I have a keyword (e.g. 'green') and some text ("I do not like them Sam I Am!").
I'd like to see how many of the characters in the keyword ('g', 'r', 'e', 'e', 'n') occur in the text (in any order).
In this example the answer is 3 - the text doesn't have a G or R but has two Es and an N.
My problem arises where if a character in the text is matched with a character in the keyword, then it can't be used to match a different character in the keyword.

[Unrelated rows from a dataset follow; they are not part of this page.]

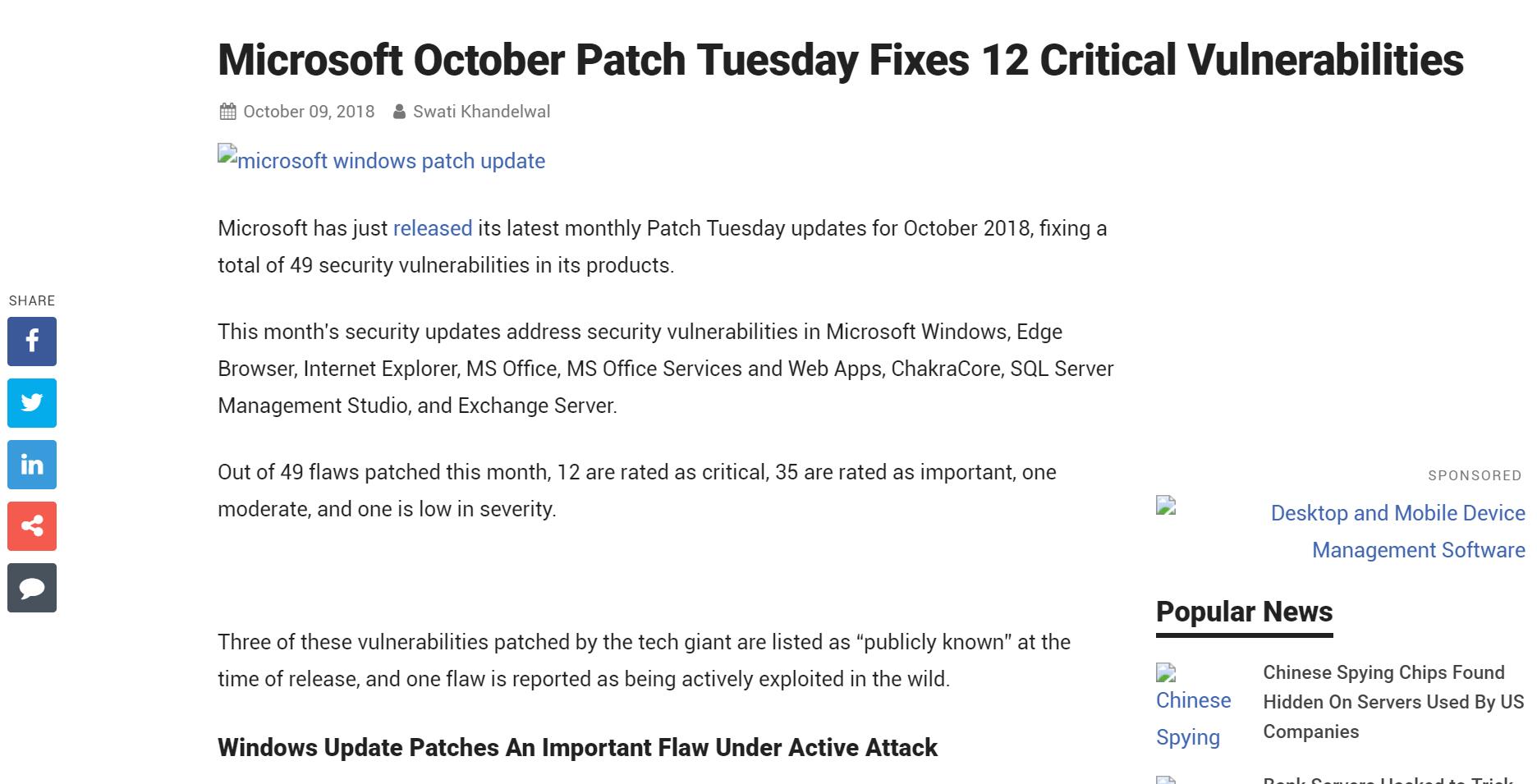Click the calendar icon beside the date

(x=228, y=112)
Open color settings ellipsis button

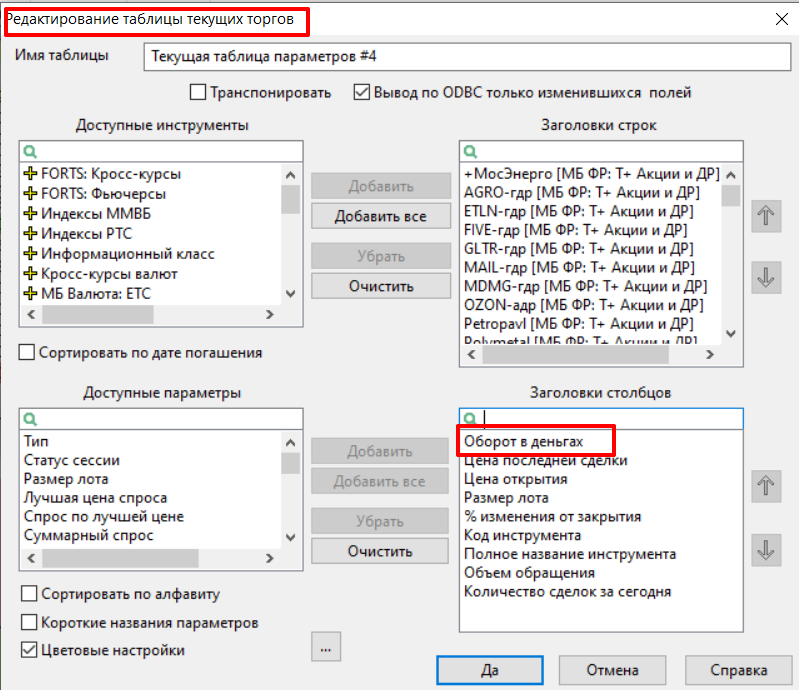[325, 648]
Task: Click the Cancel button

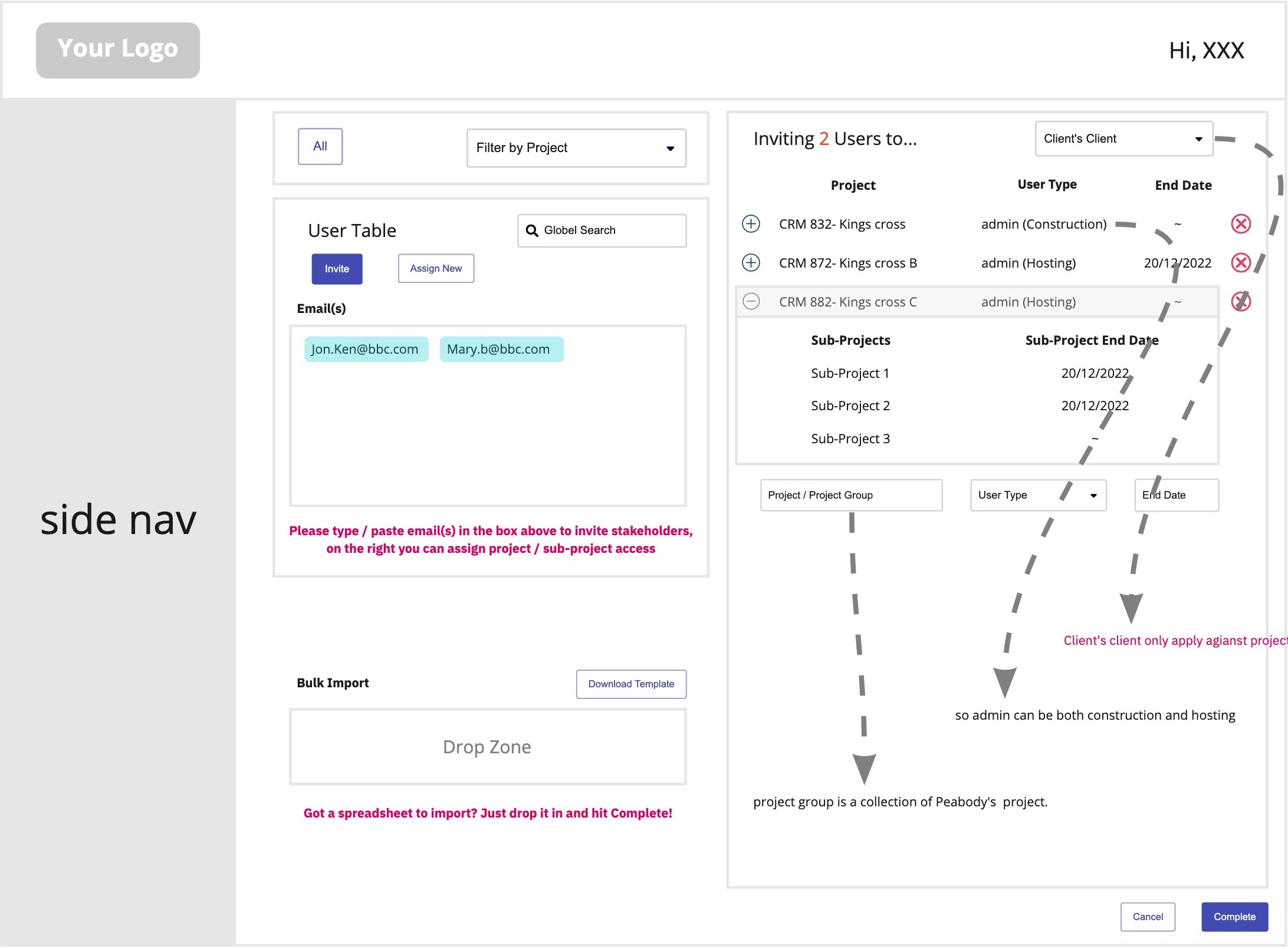Action: click(x=1148, y=917)
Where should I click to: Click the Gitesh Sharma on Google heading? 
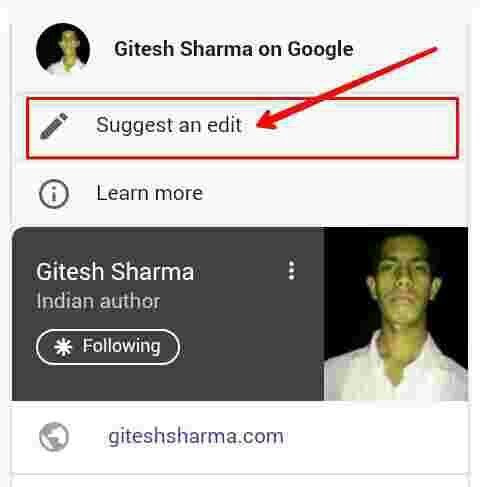234,49
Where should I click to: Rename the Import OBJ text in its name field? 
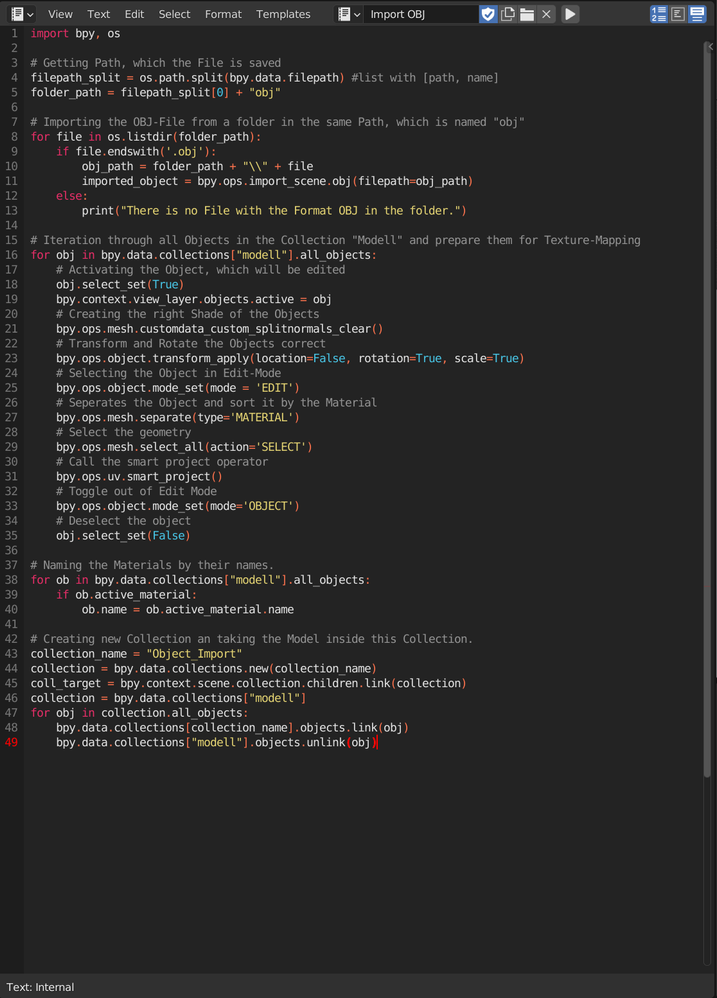pyautogui.click(x=420, y=13)
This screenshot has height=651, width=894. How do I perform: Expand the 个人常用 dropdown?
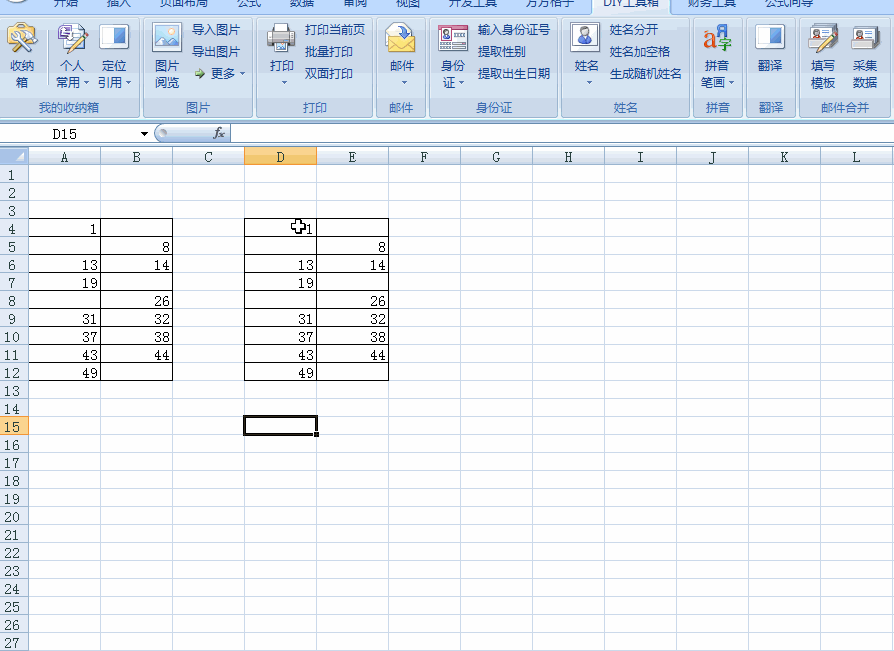click(72, 82)
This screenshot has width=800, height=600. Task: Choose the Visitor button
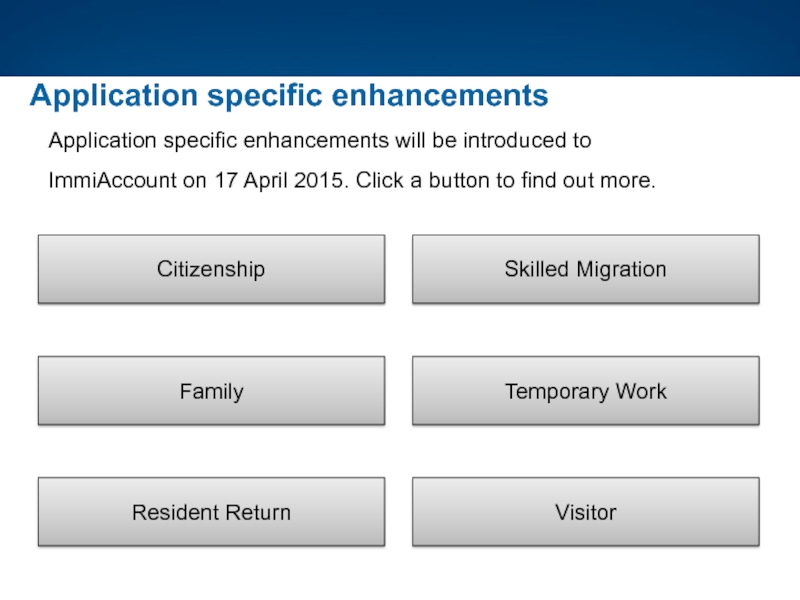pos(585,512)
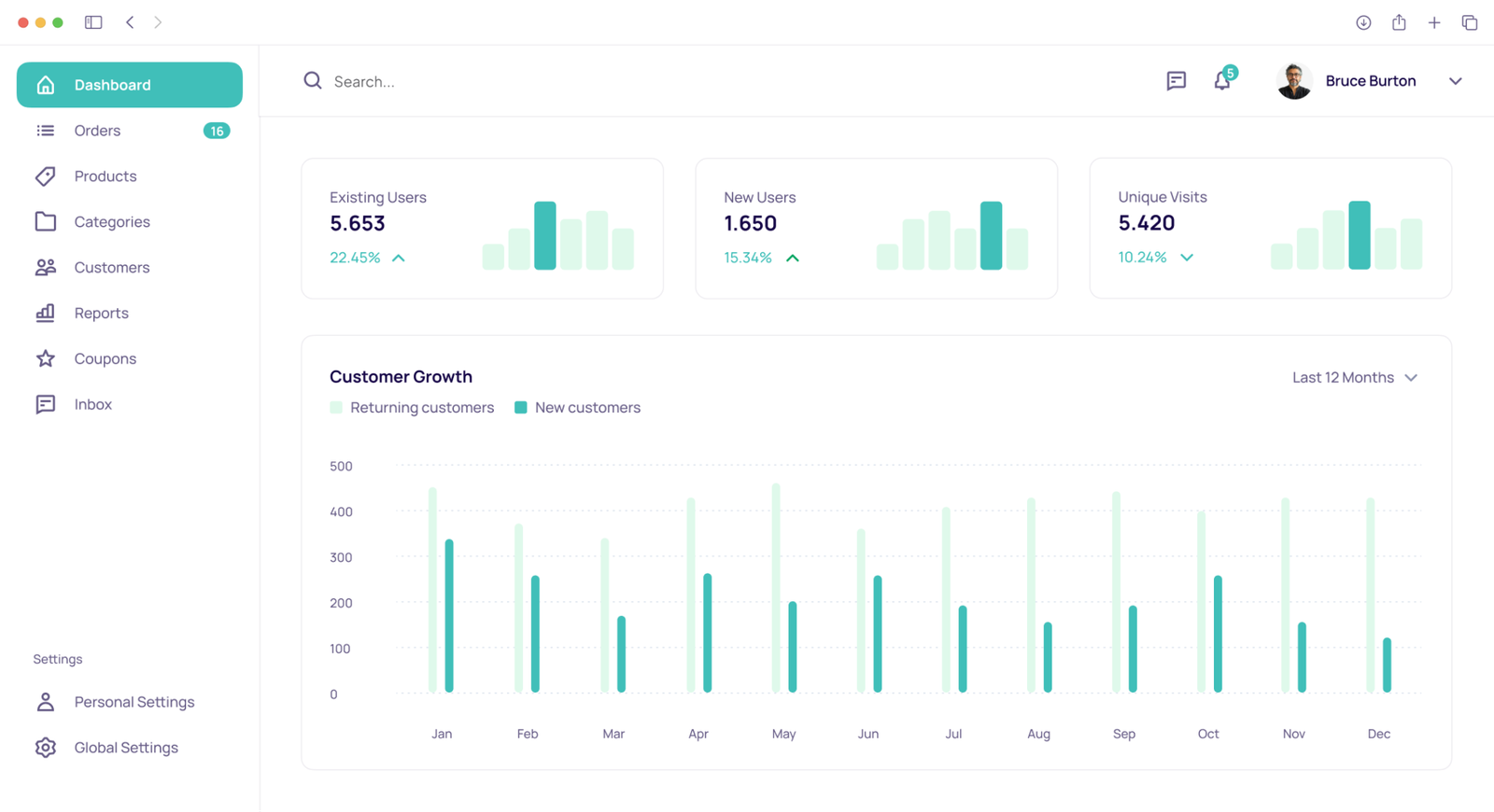This screenshot has width=1494, height=812.
Task: Click the browser download icon
Action: pyautogui.click(x=1363, y=22)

For example, if my keyword was 'greeen', the number of "matching characters" is still 3 (one N and two Es) because there are only two Es in the text, not 3 (to match the third E in the keyword).
How can I write this in R? This is just ticking something at the edge of my memory - I feel like it's a common problem but just worded differently (sort of like sampling with no replacement, but "matches with no replacement"?).
E.g.
keyword <- strsplit('greeen', '')[[1]]
text <- strsplit('idonotlikethemsamiam', '')[[1]]
# how many characters in keyword have matches in text,
# with no replacement?
# Attempt 1: sum(keyword %in% text)
# PROBLEM: returns 4 (all three Es match, but only two in text)
More examples of expected input/outputs (keyword, text, expected output):
- 'green', 'idonotlikethemsamiam', 3 (G, E, E)
- 'greeen', 'idonotlikethemsamiam', 3 (G, E, E)
- 'red', 'idonotlikethemsamiam', 2 (E and D)